« Mes souffrances sont plus belles que les vôtres »- 25 janvier 2010

Ne serait-ce pas là un très beau titre de roman ? N’attirerait-il pas les lecteurs en masse, comme un accident fait ralentir le trafic sur la route, parce qu’on se penche aux vitres pour voir les dégâts ? « La gloire de mon mal » ne serait pas loin de représenter, non plus, un appel compréhensible par la cible des éditeurs avides de parts de marché.

Quelle est cette cape dont on se pare, cette cape de douleur ? Pourquoi faut-il que quelqu’un souffre pour que cela éveille votre compassion ? Pourquoi faut-il que les médias en parlent pour que vous vous mobilisiez ?

N’avez-vous pas la compassion en vous, et, en faisant les choses dans l’ordre, n’en avez-vous pas pour vous ? Cette compassion de tous les jours, ne pouvez-vous pas commencer à vous l’octroyer, pour enfin en arriver à la donner autour de vous, même à ceux qui n’ont pas de souffrances magnifiées ? Vous le savez bien, que tout le monde souffre de quelque chose. Y a-t-il des souffrances merveilleuses ?

L’une de vos principales souffrances, c’est vous qui vous la donnez : vous êtes si dur(e) avec vous-même ! Pourquoi ? En vous faisant souffrir, vous communiquez ce mal être à autrui. Vous êtes votre propre victime et vous en faites d’autres.

Sans parler de larmoyer, de vous prendre en pitié, de vous apitoyer, ne serait-il pas bon de vous attendrir sur vous-même ?

Avoir juste une pensée tendre pour vous, au réveil, et au cours de la journée ; de temps en temps, imaginez que vous vous prenez dans vos bras, par exemple, l’espace d’un instant. Imaginez que vous avez un autre vous-même près de vous, qui vous aime, s’attendrit sur vous. Alors, vous aurez ainsi établi un dialogue avec votre âme/votre J’aime.

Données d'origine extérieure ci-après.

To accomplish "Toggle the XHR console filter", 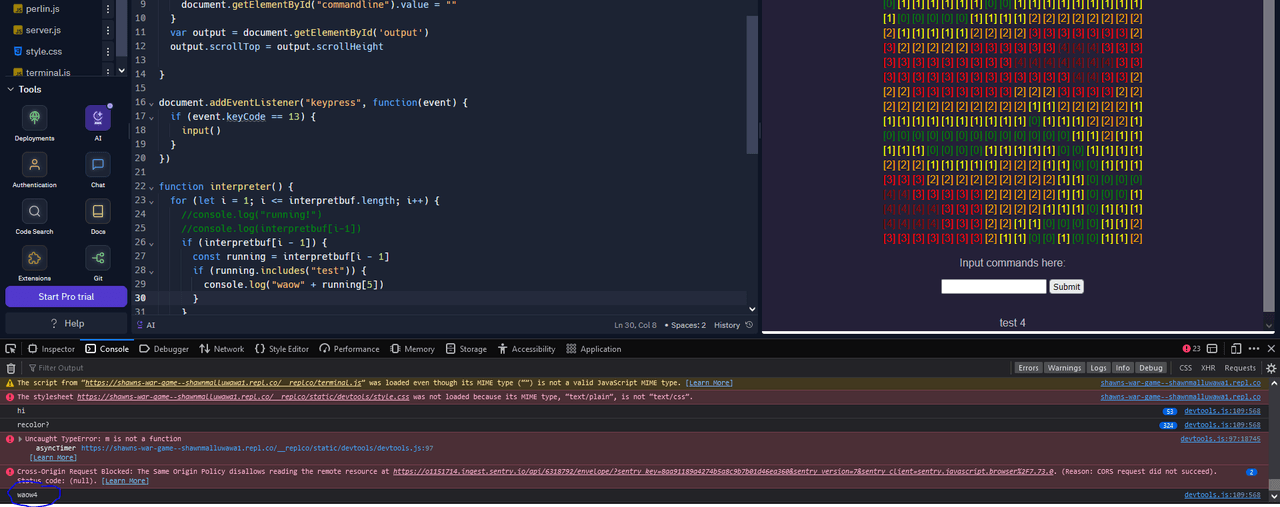I will [x=1208, y=368].
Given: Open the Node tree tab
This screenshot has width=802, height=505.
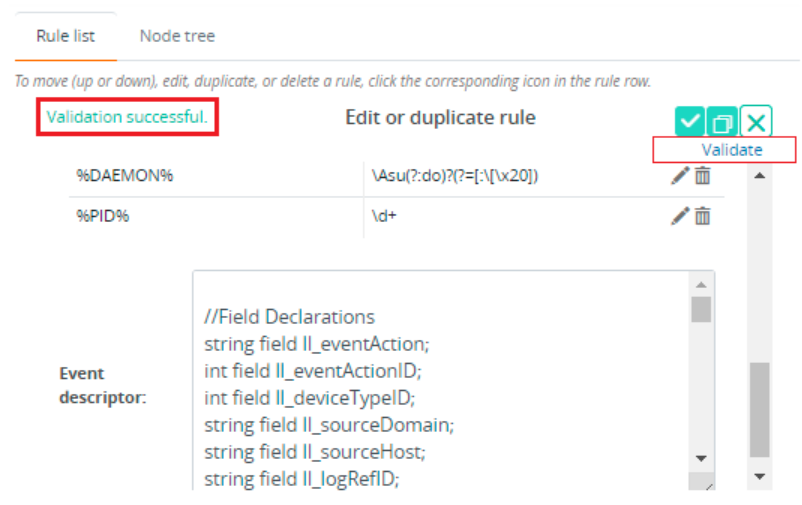Looking at the screenshot, I should click(x=177, y=36).
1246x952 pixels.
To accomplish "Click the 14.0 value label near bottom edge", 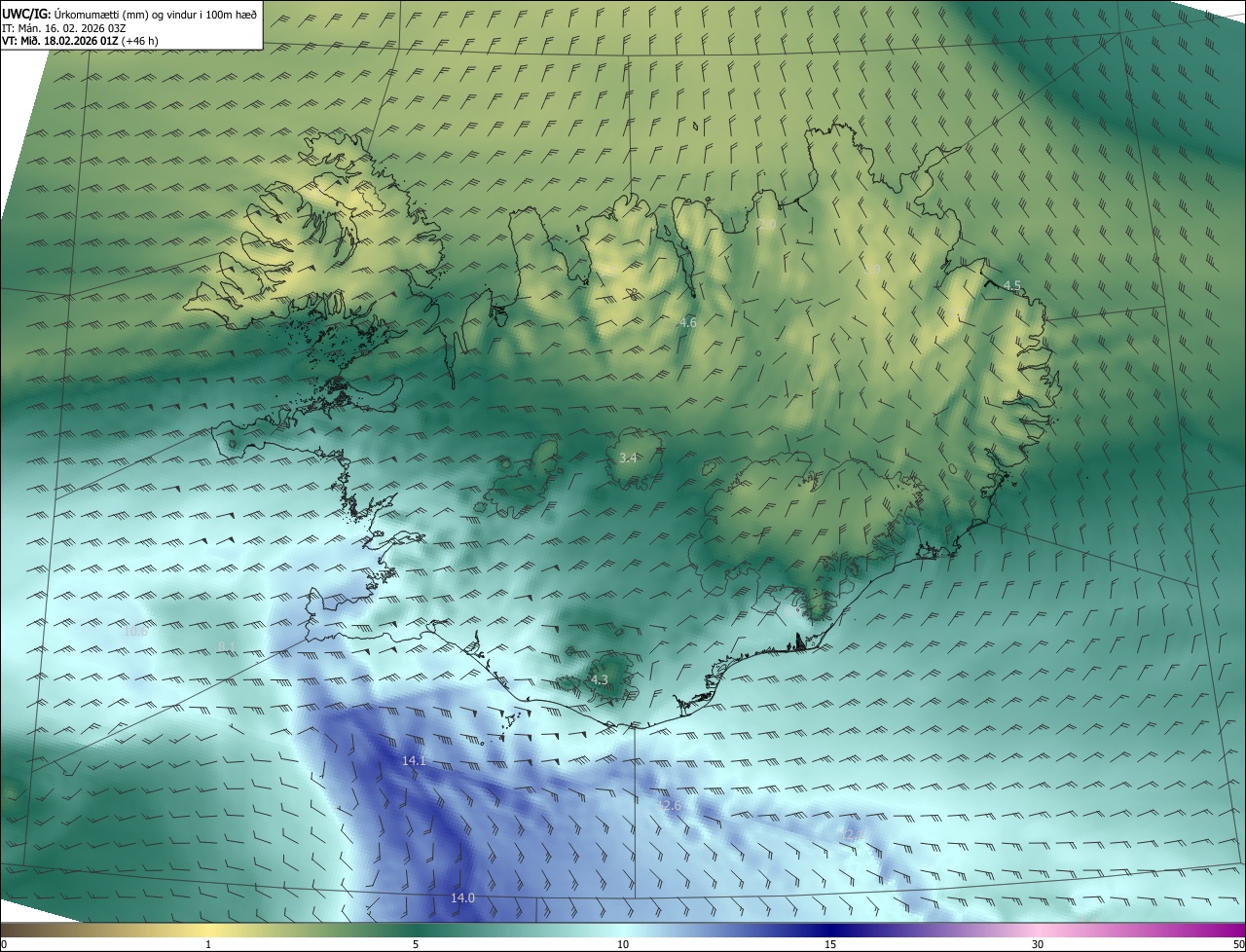I will click(462, 897).
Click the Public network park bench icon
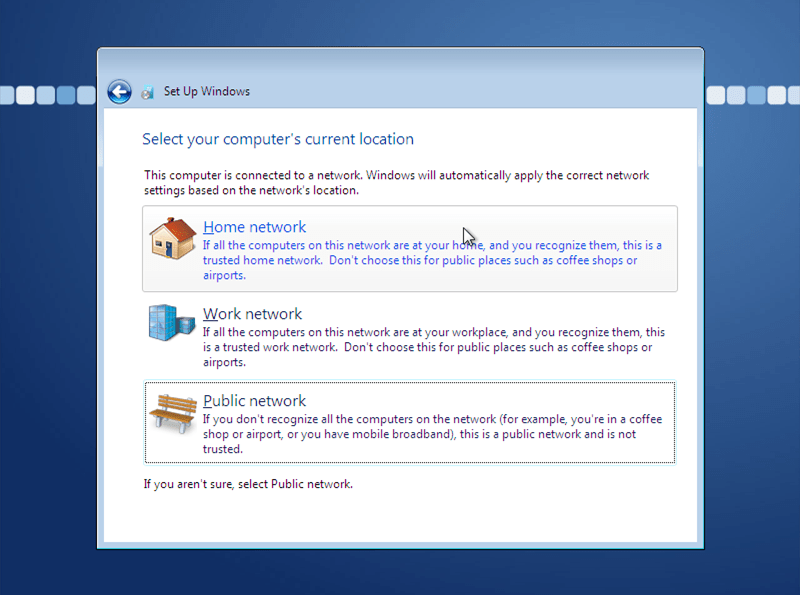800x595 pixels. 171,411
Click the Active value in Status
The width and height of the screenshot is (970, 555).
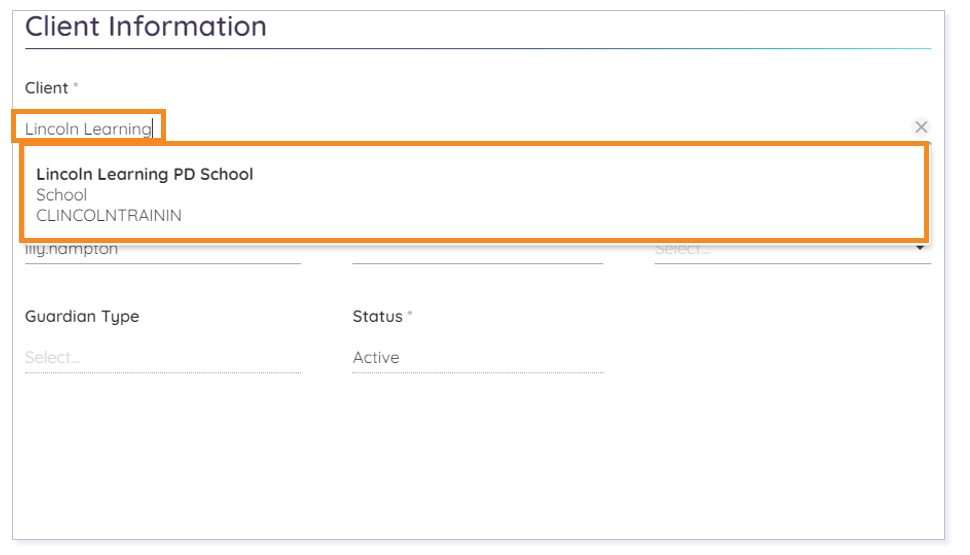pyautogui.click(x=376, y=358)
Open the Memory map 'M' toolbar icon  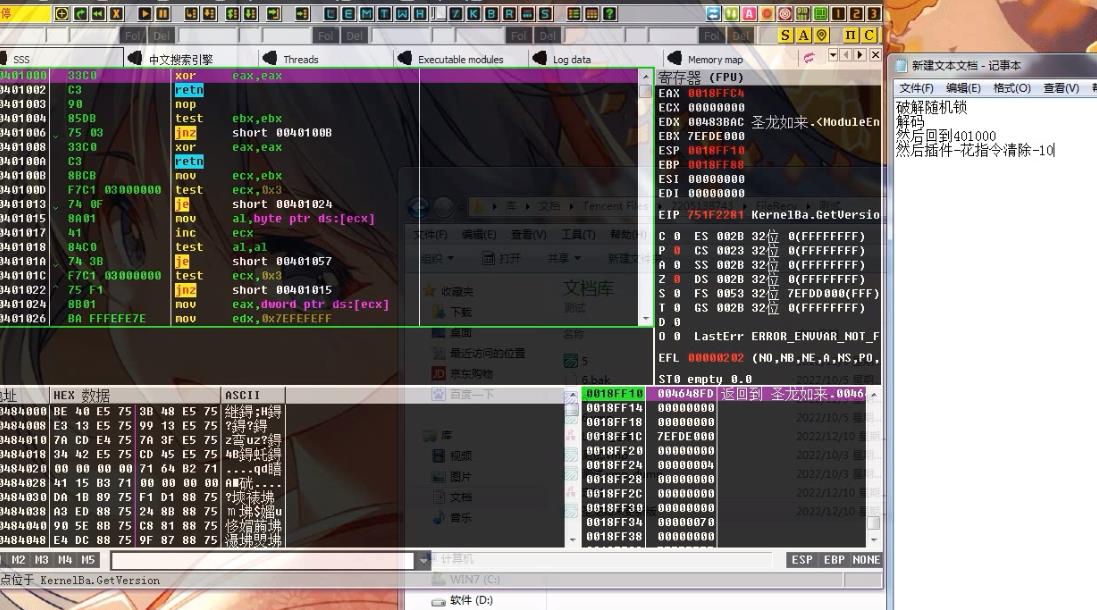367,14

Vous pouvez aussi faire l’amour avec cette manifestation de votre âme. Vous verrez que si vous vous laissez faire par cette idée, bien souvent, vous vous « imaginerez » dans cette situation avec votre autre vous, et que ce vous sera bien jeune. A une époque où vous aurez expérimenté vos premières souffrances, comme par « hasard ». Si vous pouvez ainsi soigner votre enfant intérieur, l’aimer, le consoler, lui apporter du réconfort, lui donner votre compassion, vous recevrez cela en miroir de votre âme. Quand, dans ce que vous n’appelez pour l’instant que vos rêves, votre âme vous « apparaîtra » telle que vous êtes aujourd’hui, c’est que vous aurez fait un grand pas pour l’entendre en vrai, communiquer avec elle.

Ne perdez pas le fil !

Aujourd’hui, les anges vont très peu dans les églises, car ils entendent sans cesse et à chaque fois, dans les mots prononcés en rituels, et dans les esprits aussi, « Seigneur, prends pitié de nous ». Comme si c’était le Seigneur qui pourrait tout soulager, alors que personne ne le peut si vous ne préparez pas le terrain, si vous vous y refusez, parce que vos souffrances sont plus belles que celles des autres. On ne peut pas guérir celui qui ne le veut pas, et vous êtes si nombreux à appeler au secours en le refusant finalement.

Je me réjouirai, le jour, où, entrant de mon vivant dans une église, je sentirai que les gens ont enfin compris. En disant plutôt et nouvellement, à la place de ces vieilles phrases sans issues : « Je m’aime » et « Je m’attendris sur moi ».

Et « Je m’attendris sur toi, je m’attendris sur Nous. »

En le pensant, en le faisant, et non en le récitant, Vous aurez parlé d’amour, Vous aurez fait parler votre part de Dieu, et Vous verrez que Vous pouvez Tout pour vous aider vous-même, que vous n’avez pas besoin de souffrir, ni de la pitié des autres, pour vous aimer et pour aimer autrui.

Vous aurez commencé la grande œuvre de Dieu.